The Diffuse Proportion parameter allows users to control how much diffuse irradiance is included in calculations. By default, values between 0.2 and 0.3 for very clear sky conditions and generally clear skies can be selected, although other value ranges are possible.

Diffuse proportion is used to adjust insolation calculations based on atmospheric conditions. It serves as an essential means of ensuring accurate calculations.

Irradiance and Temperature Estimator is a simple to use software program designed to quickly generate an accurate report of your PV systems performance, saving both time and money during PV installation projects. Perfect for both professional engineers as well as enthusiastic DIYers alike, this free tool offers easy navigation with comprehensive functionality making it the ideal companion to all your PV endeavours.

FAQ

Solar Irradiance (also referred to as Sun Exposure) refers to the power that reaches a surface per unit area from both direct and diffuse irradiance reaching that same surface.

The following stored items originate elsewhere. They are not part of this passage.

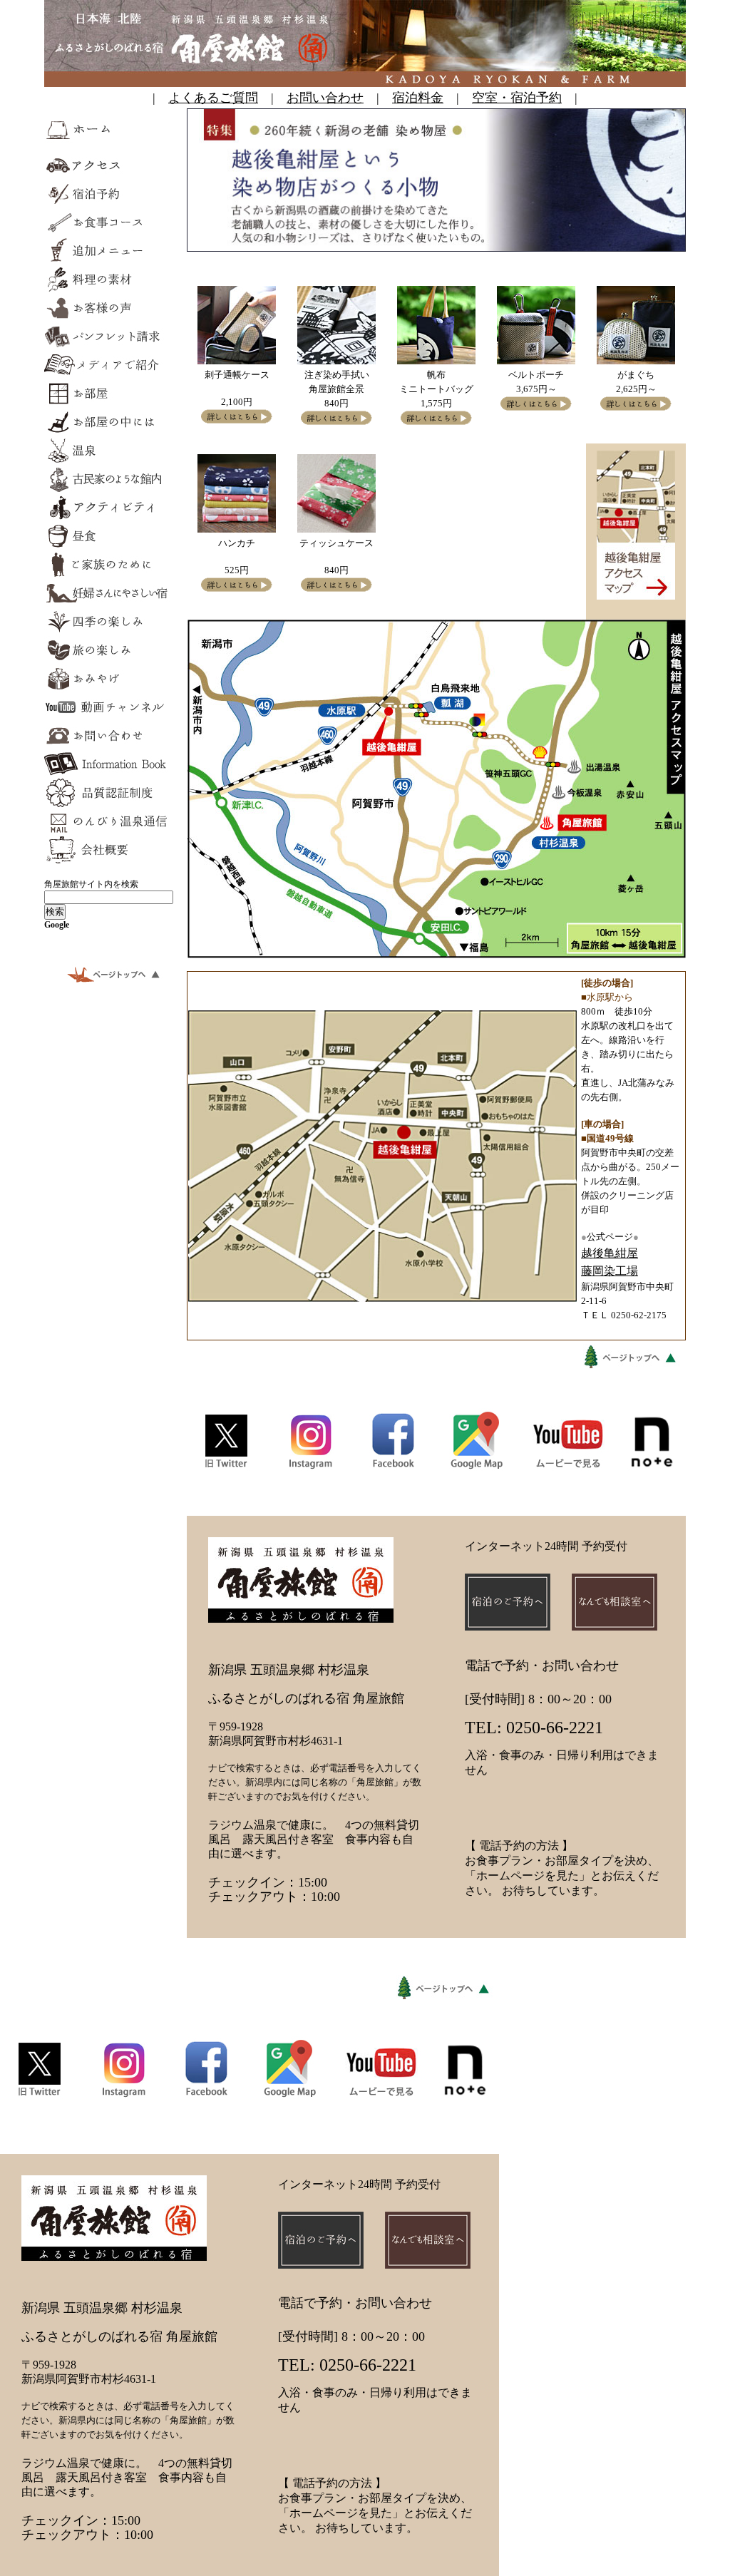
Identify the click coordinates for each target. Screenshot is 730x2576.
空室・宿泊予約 (517, 98)
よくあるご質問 (213, 98)
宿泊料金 (417, 98)
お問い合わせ (325, 98)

Depending on which unit of measure is being used, this term could be expressed differently; for instance kilowatt-hours per square meter per day or watts per square meter per day are two methods commonly used to measure solar irradiance.

Energy available for solar PV depends on both daily and total annual irradiance levels, making it essential that we understand these variations to effectively calculate solar energy production and optimize system design.

RatedPower’s Solar Radiation Estimator uses weather files provided by the EU JRC PVGIS online tool to estimate your solar irradiance. You can find your location’s solar irradiance estimates under the Solar Radiation tab on the results page; estimates are provided in kWh/m2/day and broken down by month and year for your convenience. Our shading calculators also use daily irradiance estimates as input when helping determine an ideal system size for you site.